# TEXT SEGMENT:
HACKING ON THE GNUBOY SOURCE TREE


  BASIC INFO

In preparation for the first release, I'm putting together a simple
document to aid anyone interested in playing around with or improving
the gnuboy source. First of all, before working on anything, you
should know my policies as maintainer. I'm happy to accept contributed
code, but there are a few guidelines:

* Obviously, all code must be able to be distributed under the GNU
GPL. This means that your terms of use for the code must be equivalent
to or weaker than those of the GPL. Public domain and MIT-style
licenses are perfectly fine for new code that doesn't incorporate
existing parts of gnuboy, e.g. libraries, but anything derived from or
built upon the GPL'd code can only be distributed under GPL. When in
doubt, read COPYING.

* Please stick to a coding and naming convention similar to the
existing code. I can reformat contributions if I need to when
integrating them, but it makes it much easier if that's already done
by the coder. In particular, indentions are a single tab (char 9), and
all symbols are all lowercase, except for macros which are all
uppercase.

* All code must be completely deterministic and consistent across all
platforms. this results in the two following rules...

* No floating point code whatsoever. Use fixed point or better yet
exact analytical integer methods as opposed to any approximation.

# TASKS TO COMPLETE:
- A) Which licenses or kinds of license does the gnuboy hacking guide name?
- B) According to the gnuboy hacking guide, what should be used for each level of indentation?
- C) Carry on the gnuboy hacking guide from the point where it stops.

# MATERIAL SHOWN:
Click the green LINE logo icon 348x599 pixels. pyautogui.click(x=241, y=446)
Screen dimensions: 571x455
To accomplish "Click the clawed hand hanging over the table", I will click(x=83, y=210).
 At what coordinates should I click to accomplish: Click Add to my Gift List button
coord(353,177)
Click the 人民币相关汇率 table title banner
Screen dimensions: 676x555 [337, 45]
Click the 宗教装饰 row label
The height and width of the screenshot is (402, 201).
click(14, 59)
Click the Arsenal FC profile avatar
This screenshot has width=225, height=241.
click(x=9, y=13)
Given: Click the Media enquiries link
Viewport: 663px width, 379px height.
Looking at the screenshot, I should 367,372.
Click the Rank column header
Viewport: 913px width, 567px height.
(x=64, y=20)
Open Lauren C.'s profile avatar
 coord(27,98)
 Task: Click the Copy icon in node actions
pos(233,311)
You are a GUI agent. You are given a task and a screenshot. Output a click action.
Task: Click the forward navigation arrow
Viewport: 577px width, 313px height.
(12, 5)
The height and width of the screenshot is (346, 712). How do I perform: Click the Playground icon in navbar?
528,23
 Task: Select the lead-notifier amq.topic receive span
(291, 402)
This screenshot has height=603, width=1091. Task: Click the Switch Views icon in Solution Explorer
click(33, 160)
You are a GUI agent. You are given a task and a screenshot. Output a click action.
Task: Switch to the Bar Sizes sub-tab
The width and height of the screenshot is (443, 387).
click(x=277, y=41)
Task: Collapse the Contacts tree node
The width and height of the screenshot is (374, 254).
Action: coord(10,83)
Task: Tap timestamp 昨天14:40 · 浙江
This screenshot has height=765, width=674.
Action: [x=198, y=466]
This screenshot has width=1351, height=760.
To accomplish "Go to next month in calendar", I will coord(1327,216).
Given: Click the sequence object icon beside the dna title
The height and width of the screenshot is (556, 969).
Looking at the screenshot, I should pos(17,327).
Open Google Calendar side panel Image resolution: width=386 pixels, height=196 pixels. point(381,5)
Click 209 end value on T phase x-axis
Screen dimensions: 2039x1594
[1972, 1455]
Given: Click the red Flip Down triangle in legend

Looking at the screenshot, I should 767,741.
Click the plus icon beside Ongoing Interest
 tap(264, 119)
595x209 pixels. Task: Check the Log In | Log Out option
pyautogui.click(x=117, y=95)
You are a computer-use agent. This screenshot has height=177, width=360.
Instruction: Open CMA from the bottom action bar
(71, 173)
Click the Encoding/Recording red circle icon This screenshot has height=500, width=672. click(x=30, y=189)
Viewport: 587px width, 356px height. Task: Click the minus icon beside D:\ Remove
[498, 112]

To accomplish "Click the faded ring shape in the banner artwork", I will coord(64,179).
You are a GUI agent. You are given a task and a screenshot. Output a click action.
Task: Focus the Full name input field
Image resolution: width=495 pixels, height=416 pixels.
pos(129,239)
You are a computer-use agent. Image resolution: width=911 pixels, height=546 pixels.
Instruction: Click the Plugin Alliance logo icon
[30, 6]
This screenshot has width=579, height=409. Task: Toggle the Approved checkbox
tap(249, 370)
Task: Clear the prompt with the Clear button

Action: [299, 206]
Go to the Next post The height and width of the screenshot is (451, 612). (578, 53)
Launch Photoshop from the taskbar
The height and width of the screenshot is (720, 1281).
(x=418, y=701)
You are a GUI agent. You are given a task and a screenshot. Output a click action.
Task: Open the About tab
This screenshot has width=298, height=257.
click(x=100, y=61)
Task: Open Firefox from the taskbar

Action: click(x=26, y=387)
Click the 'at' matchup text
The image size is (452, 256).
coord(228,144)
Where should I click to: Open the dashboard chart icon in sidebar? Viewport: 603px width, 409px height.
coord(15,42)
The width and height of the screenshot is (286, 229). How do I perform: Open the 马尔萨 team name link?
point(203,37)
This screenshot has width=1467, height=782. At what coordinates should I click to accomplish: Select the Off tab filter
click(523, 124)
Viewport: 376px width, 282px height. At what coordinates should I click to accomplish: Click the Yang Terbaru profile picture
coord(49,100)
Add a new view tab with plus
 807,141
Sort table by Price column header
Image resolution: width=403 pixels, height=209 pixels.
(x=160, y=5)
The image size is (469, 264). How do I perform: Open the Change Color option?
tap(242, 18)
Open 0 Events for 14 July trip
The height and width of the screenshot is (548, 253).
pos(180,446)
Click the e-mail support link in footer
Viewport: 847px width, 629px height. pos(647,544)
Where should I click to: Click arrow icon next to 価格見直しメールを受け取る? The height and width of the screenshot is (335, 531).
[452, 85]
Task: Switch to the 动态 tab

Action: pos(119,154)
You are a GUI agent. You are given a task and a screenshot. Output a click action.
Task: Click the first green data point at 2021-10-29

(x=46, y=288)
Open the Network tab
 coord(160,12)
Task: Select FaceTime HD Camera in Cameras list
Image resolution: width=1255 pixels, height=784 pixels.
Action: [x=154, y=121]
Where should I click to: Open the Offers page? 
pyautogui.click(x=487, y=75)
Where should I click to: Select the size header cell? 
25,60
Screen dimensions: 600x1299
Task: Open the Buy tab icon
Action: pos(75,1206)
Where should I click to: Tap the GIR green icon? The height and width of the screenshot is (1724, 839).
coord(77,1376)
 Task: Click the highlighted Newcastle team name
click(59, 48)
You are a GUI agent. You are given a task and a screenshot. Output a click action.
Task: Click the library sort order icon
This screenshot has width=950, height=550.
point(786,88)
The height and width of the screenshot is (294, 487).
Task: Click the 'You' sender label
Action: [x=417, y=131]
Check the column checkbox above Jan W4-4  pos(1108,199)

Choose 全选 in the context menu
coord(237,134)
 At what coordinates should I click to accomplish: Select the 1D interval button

# OUTPUTS:
- A) The GNU GPL, public domain, and MIT-style licenses.

- B) A single tab (char 9).

- C)
* No threads. Emulation with threads is a poor approximation if done
sloppily, and it's slow anyway even if done right since things must be
kept synchronous. Also, threads are not portable. Just say no to
threads.

* All non-portable code belongs in the sys/ or asm/ trees. #ifdef
should be avoided except for general conditionally-compiled code, as
opposed to little special cases for one particular cpu or operating
system. (i.e. #ifdef USE_ASM is ok, #ifdef __i386__ is NOT!)

* That goes for *nix code too. gnuboy is written in ANSI C, and I'm
not going to go adding K&R function declarations or #ifdef's to make
sure the standard library is functional. If your system is THAT
broken, fix the system, don't "fix" the emulator.

* Please no feature-creep. If something can be done through an
external utility or front-end, or through clever use of the rc
subsystem, don't add extra code to the main program.

* On that note, the modules in the sys/ tree serve the singular
purpose of implementing calls necessary to get input and display
graphics (and eventually sound). Unlike in poorly-designed emulators,
they are not there to give every different target platform its own gui
and different set of key bindings.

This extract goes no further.